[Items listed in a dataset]
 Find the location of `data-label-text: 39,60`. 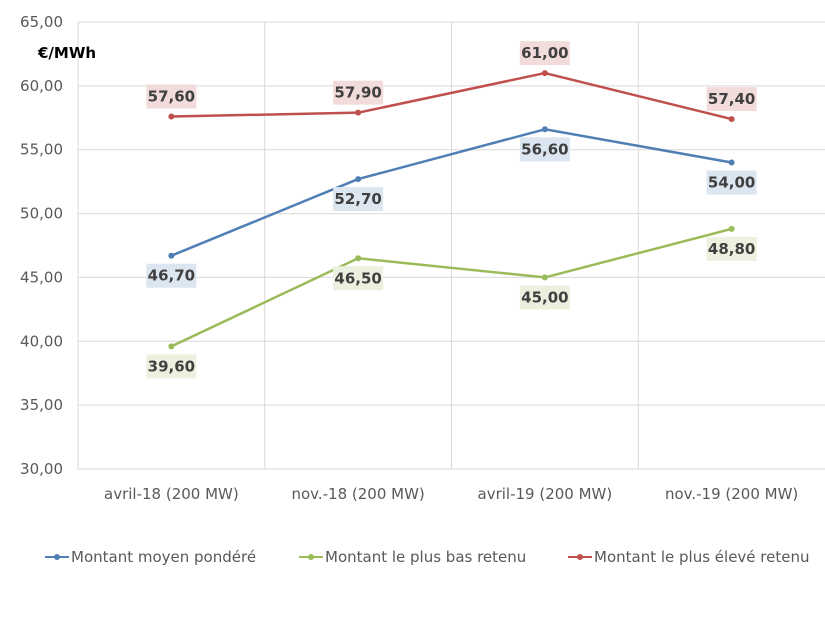

data-label-text: 39,60 is located at coordinates (172, 366).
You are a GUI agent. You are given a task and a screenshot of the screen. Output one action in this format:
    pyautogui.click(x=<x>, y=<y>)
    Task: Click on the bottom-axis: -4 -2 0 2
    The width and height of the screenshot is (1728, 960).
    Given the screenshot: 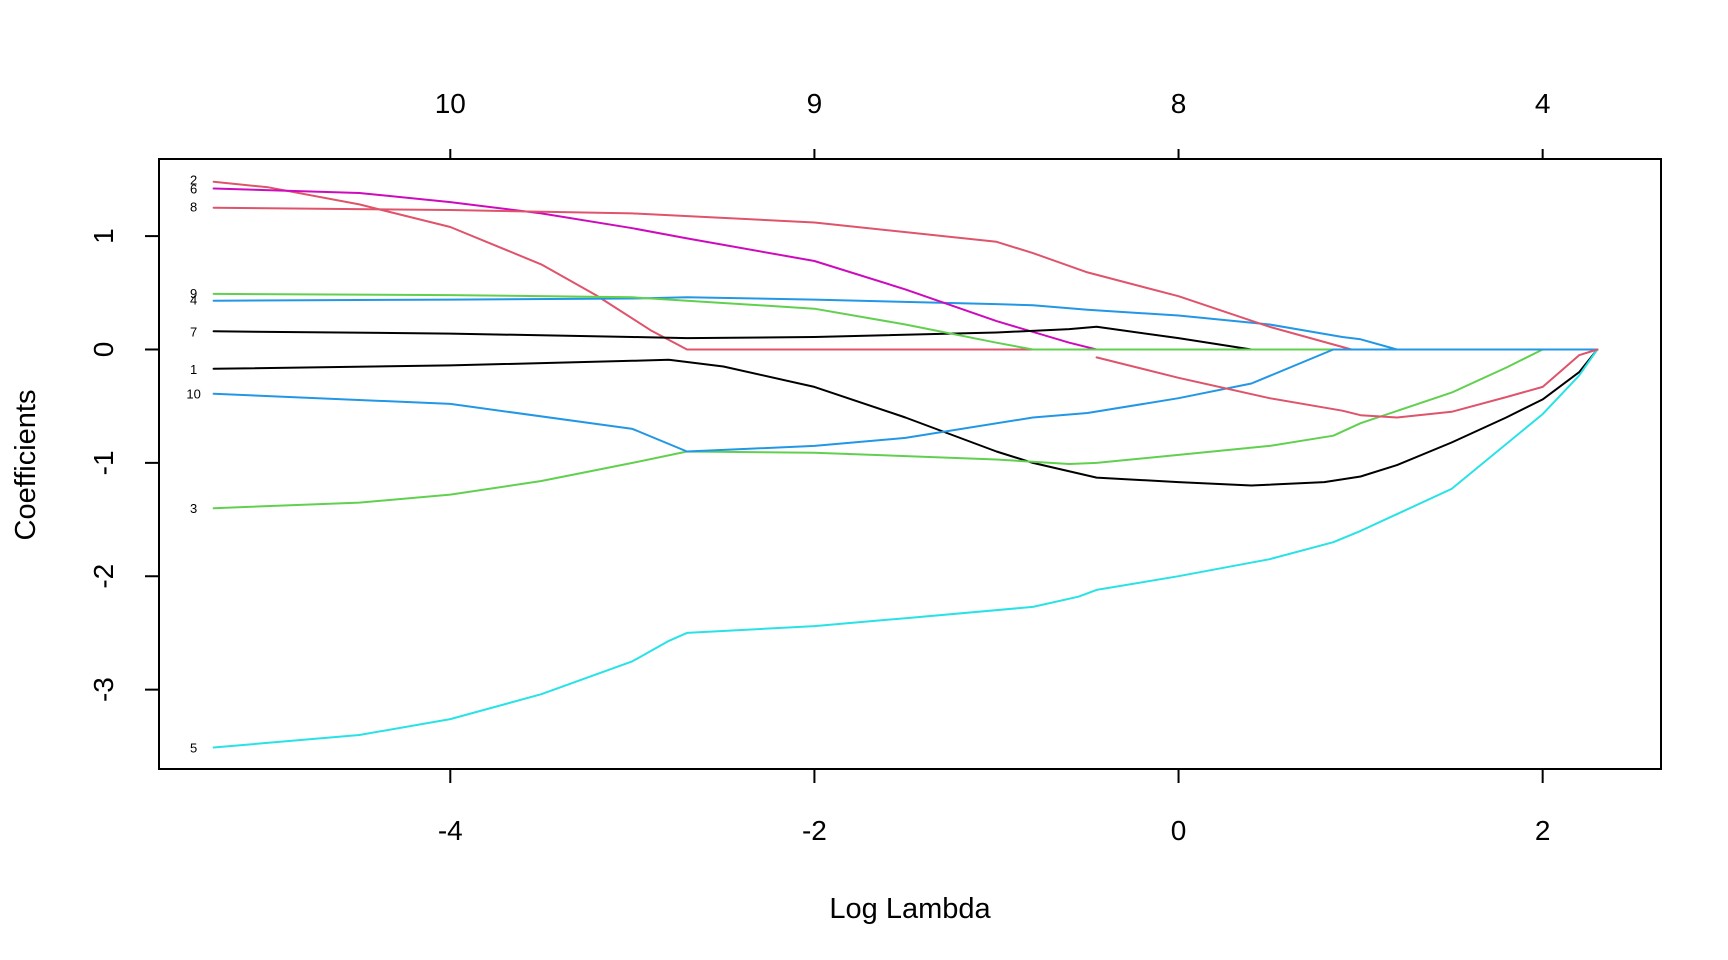 What is the action you would take?
    pyautogui.click(x=994, y=808)
    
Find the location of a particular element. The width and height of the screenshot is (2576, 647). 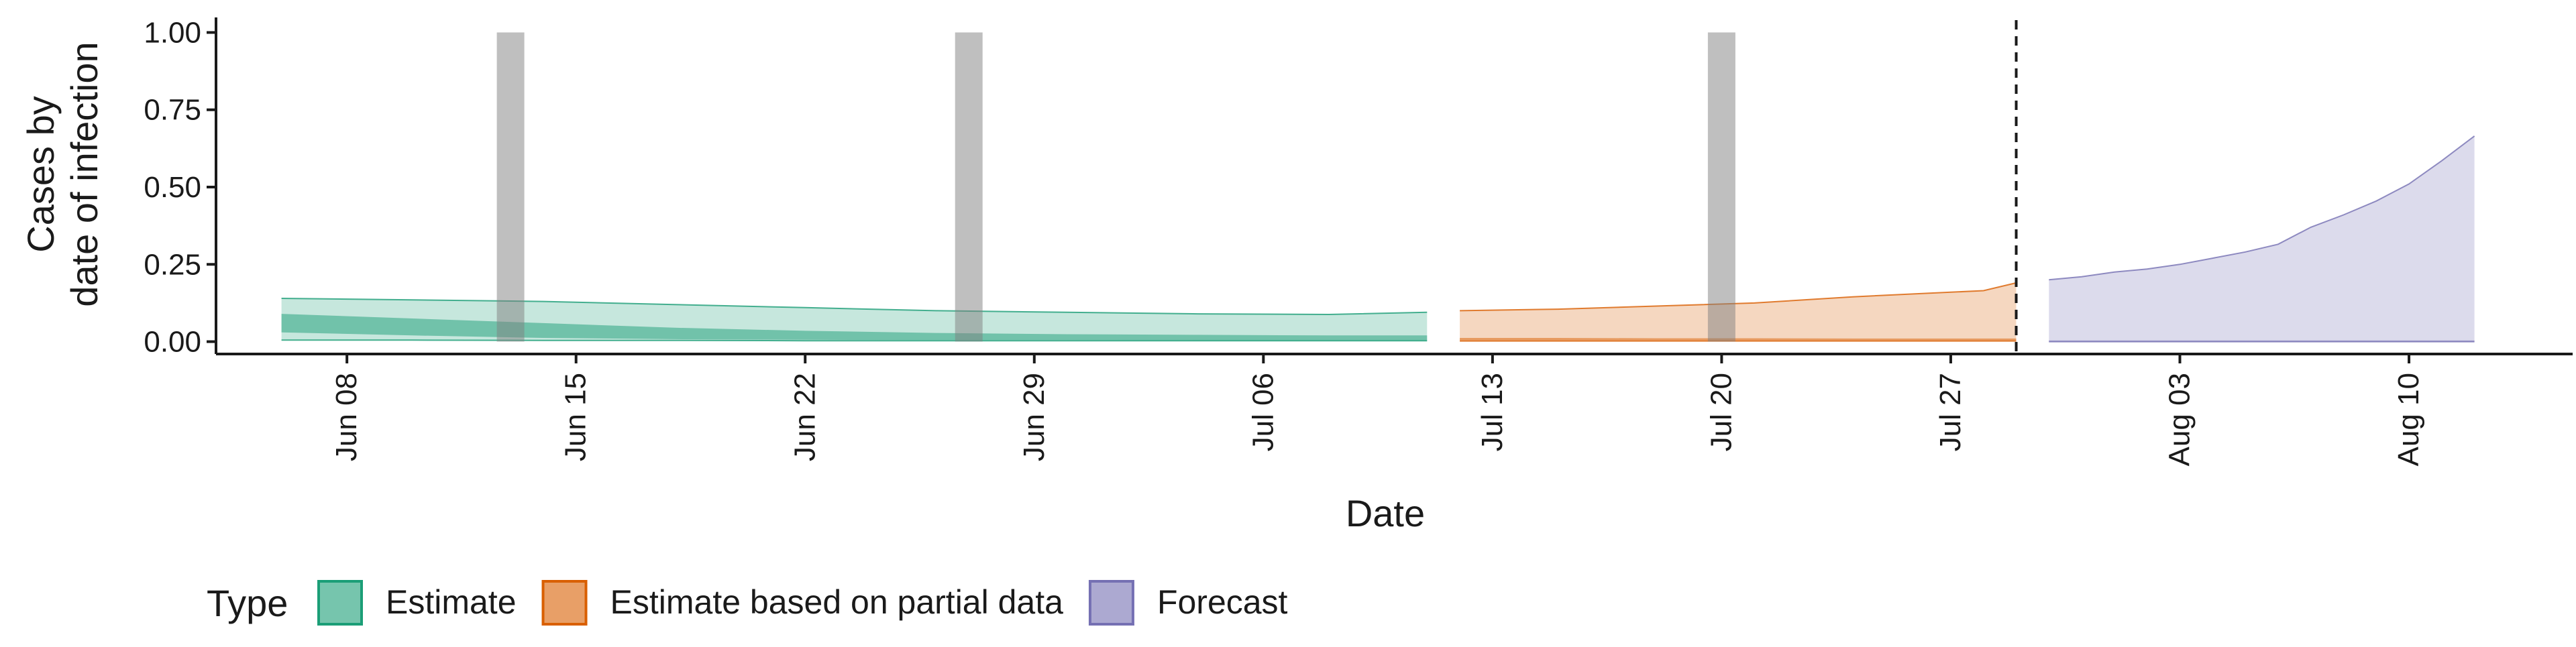

x-tick-label: Jul 13 is located at coordinates (1492, 412).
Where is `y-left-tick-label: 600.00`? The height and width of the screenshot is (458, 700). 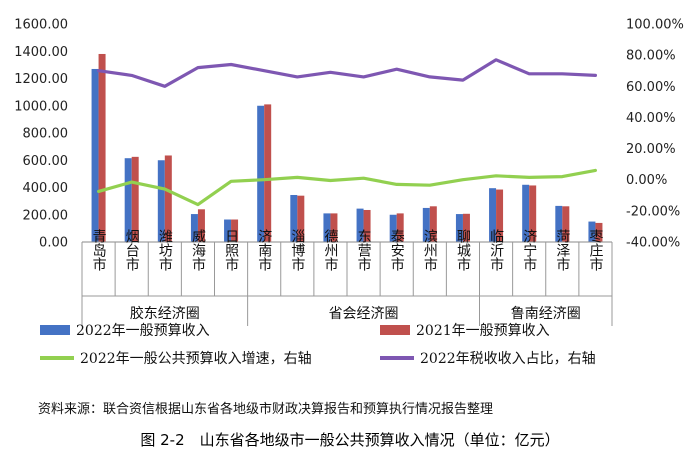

HOW TO COMPLETE THIS TASK:
Copy out the lines of the records starting with the line that contains "Find the location of a" and running through the last line of the records, word for word. Leave out the pictures.

ANSWER BOX:
Find the location of a particular element. The width and height of the screenshot is (2576, 647). 

x-tick-label: Jul 13 is located at coordinates (1492, 412).
Where is `y-left-tick-label: 600.00`? The height and width of the screenshot is (458, 700). 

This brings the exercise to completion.